Greater work efficiencies mean reduced operational costs and higher profit margins, which lead to better job security and a safer work environment. Studying provides an opportunity for networking with other operators and visits to other worksites.
“Networking opportunities are a real advantage. I met people from all different areas of the industry like recycled material, hard rock and sand processing,” Holcim Australia’s Pakenham Quarry production planner Tim Etherington said.
“It’s great to meet people from different backgrounds and experiences, and create relationships that you might use in the future.
“During the course, you’re talking to people about the way things are done and the different things being tried with suppliers and wear parts.”
“The course provides for greater efficiency gains,” Hanson’s Lang Lang Quarry manager Stephen McArthur said. “When you go to another quarry, you might see how they set up tools and equipment with systems such as 5S, which calls for more efficient teams. We looked at interesting topics like stockpiling and how one location will be more efficient than having it elsewhere.
“If you see what works in other sites, you can find out what they do well. It’s a process of continuous improvement, learning from mistakes, finding out what’s done well, and establishing best practice.”
While industry demands that people in supervisory and management positions must have certain qualifications, there are better reasons than profits and compliance to ensure employees have appropriate training.
BHI trainer and assessor Noel Pickering said: “My aim is to get people thinking about what could possibly go wrong, and then putting in processes to avoid that. It’s not enough to think, ‘She’ll be right.’
“It’s a high risk industry but many hazards can be identified and risks mitigated. I don’t want to see my students injured because they don’t work in an alert, efficient and safe way.”
Steven William Smith, a mines and quarries inspector for the Victorian Department of Earth Resources, said: “Education is important, particularly in our industry, because there are so many inherent dangers and risk. It’s imperative that younger operators learn from the older guys’ experience.
“I perform daily inspections, compliance issues and audits, and you’re always assessing the risk in everything you do.
“I now use risk assessments as a tool and, when you refer to a risk assessment and have examples from other operators or people in industry, it tends to carry more weight.
“One thing I’ve noticed since I’ve been in the Mines Department is that fresh eyes are important. When the same person has looked after the quarry for a while, they overlook certain things. Fresh eyes can make you aware of risks that you no longer see.”
Companies that use innovation will thrive. BHI courses ensure students perform tasks involving a broad range of varied activities, most of which are complex and non-routine.
Multi-skilling staff and teaching innovation will ensure employees can manage outputs, develop technical solutions and apply safety management plans.
“My time doing the Certificate in Extractive Industries at Box Hill was an amazing kick start to my career in quarrying,” McLeod Rail managing director Mary Thompson said. “I had an inspirational teacher, the late Charles Van Breda, a practical mining engineer. He had many great case studies and memorable anecdotes and was a gifted educator.
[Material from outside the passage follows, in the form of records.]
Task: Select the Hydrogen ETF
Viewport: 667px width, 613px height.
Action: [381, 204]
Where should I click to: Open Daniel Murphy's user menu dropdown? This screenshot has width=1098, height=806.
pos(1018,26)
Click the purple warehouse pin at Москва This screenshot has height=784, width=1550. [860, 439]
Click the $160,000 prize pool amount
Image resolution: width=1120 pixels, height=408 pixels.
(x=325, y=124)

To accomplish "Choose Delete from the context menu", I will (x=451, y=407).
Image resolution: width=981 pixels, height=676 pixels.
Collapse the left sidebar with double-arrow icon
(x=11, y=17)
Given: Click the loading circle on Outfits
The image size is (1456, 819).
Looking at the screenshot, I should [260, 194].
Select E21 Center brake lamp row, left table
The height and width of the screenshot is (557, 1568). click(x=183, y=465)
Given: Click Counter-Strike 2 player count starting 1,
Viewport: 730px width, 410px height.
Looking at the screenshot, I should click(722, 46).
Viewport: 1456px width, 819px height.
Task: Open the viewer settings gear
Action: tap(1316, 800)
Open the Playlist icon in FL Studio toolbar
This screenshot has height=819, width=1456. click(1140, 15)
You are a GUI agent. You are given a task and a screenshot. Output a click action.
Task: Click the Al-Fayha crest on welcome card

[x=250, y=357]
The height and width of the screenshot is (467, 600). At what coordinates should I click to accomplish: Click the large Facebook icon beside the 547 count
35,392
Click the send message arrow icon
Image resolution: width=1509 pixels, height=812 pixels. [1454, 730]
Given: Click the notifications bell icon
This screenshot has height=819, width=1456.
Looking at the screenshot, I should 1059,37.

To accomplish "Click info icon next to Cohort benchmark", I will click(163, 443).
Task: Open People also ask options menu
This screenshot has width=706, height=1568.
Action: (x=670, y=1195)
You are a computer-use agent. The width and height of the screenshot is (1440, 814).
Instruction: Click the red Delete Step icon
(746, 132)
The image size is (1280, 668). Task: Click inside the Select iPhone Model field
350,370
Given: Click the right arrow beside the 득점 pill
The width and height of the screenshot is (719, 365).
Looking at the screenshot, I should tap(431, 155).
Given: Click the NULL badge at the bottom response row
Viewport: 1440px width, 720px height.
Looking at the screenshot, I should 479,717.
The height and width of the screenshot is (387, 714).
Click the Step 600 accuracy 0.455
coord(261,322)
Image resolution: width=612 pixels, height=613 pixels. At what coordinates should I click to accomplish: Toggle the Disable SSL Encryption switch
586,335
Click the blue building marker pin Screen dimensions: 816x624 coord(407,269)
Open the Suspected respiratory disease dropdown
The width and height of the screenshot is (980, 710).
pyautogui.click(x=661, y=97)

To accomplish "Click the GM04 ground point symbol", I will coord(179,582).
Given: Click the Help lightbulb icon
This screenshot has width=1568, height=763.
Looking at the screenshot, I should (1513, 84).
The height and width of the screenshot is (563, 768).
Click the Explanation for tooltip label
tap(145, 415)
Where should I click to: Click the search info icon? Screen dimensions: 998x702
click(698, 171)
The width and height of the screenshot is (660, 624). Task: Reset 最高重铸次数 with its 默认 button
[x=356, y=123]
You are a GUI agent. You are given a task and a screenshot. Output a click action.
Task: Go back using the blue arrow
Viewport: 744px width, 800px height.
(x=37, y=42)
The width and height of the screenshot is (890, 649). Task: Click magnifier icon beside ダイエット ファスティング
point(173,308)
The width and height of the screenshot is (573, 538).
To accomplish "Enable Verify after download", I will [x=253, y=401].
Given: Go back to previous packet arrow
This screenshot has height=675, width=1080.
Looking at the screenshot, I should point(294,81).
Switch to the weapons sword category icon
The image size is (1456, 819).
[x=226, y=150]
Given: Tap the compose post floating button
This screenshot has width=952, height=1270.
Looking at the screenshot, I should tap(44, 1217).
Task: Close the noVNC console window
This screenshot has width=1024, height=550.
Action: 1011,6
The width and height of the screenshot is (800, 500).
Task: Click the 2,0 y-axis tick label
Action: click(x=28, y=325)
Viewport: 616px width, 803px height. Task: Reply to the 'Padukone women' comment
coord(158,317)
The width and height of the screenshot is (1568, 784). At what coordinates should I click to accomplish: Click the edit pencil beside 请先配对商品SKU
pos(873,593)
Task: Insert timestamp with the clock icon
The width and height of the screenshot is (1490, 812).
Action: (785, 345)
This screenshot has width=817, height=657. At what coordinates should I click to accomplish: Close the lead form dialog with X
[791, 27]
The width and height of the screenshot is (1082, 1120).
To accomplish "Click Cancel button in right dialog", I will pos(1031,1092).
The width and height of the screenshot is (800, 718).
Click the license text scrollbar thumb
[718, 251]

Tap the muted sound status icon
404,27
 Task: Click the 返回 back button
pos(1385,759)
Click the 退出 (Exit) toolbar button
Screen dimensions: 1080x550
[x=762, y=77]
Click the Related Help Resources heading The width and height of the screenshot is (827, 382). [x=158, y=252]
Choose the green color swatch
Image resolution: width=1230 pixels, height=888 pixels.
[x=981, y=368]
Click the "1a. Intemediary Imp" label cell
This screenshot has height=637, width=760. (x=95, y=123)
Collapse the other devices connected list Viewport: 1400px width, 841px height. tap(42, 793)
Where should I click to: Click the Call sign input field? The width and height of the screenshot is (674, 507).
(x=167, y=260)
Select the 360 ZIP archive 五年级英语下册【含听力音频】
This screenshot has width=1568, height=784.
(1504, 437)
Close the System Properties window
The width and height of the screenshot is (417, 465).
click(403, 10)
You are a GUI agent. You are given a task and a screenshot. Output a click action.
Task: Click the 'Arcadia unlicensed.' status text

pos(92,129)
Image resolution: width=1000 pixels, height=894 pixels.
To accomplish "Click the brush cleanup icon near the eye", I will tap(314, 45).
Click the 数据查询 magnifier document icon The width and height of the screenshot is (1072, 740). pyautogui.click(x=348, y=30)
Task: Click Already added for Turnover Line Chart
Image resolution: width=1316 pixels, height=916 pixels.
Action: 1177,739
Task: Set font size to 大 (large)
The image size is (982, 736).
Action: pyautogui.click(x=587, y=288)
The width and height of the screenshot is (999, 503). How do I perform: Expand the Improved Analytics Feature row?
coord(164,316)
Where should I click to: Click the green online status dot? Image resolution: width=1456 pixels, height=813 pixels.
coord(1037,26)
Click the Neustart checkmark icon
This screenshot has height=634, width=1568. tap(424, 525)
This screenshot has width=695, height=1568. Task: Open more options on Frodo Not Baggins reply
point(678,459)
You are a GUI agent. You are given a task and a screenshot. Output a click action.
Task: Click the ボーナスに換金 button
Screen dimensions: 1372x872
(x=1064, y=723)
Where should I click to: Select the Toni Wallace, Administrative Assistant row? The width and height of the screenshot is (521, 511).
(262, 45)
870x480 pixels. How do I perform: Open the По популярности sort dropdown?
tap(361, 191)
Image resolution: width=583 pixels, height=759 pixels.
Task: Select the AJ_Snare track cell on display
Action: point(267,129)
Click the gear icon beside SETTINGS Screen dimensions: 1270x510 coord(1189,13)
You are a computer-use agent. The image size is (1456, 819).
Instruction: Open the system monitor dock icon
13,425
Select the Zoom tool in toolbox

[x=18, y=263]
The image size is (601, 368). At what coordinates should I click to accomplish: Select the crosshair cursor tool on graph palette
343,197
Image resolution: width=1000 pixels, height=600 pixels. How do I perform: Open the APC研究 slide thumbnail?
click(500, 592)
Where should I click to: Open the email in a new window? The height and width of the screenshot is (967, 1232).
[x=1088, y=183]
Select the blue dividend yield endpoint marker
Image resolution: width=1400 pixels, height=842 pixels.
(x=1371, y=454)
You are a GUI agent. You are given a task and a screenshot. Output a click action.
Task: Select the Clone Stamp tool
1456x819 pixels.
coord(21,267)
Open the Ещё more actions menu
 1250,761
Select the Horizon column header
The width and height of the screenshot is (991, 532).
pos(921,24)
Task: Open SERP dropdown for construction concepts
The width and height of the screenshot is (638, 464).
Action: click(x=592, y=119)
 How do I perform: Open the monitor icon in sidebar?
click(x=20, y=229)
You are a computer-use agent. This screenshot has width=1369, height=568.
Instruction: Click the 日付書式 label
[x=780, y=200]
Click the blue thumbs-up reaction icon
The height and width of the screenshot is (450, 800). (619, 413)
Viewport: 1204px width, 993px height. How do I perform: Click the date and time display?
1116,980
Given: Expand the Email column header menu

“After a break of a few years, I am again involved in the extractive industries, this time in south-east Asia, and when faced with an insurmountable challenge I often ask myself, ‘What would Charles do?’
“My training gave me really solid skills and confidence. We are extremely fortunate to have such a great quarry and mine manager training system in this country, and to have institutes like BHI to deliver it.”
BHI delivers Certificate III and Certificate IV in Surface Extraction Operations and a Diploma of Surface Operations Management.
Katrina Myers is a project manager at Box Hill Institute.